-- start Source document --

= Christopher C. Odom =

American film director

Christopher C. Odom (born July 7, 1970 in Manhasset, New York), is an independent director, producer, writer, cinematographer, editor, composer and actor.

Odom holds a Bachelor of Arts in Film and Video with a Minor in Theater from Georgia State University in Atlanta, Georgia and a Professional Certificate in Screenwriting, as well as a Master of Fine Arts in Film, Television and Digital Video, from the University of California, Los Angeles.

==Biography==
In 2003, Odom completed the feature documentary How To Make It In Hollywood Before You Make, on which Chris worked as the producer, director, writer and editor.

Currently, Odom is writing, directing, and producing a slate of Hi-Def low-budget Faith-based features.

-- end Source document --

**Exercise aim:** List every role attributed to Christopher C. Odom in the sentence above that gives his birth date and birthplace.

-- start Source material --

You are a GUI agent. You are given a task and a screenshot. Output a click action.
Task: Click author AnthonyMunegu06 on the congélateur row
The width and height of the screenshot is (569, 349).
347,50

-- end Source material --

**Result of the task:** Director, producer, writer, cinematographer, editor, composer, actor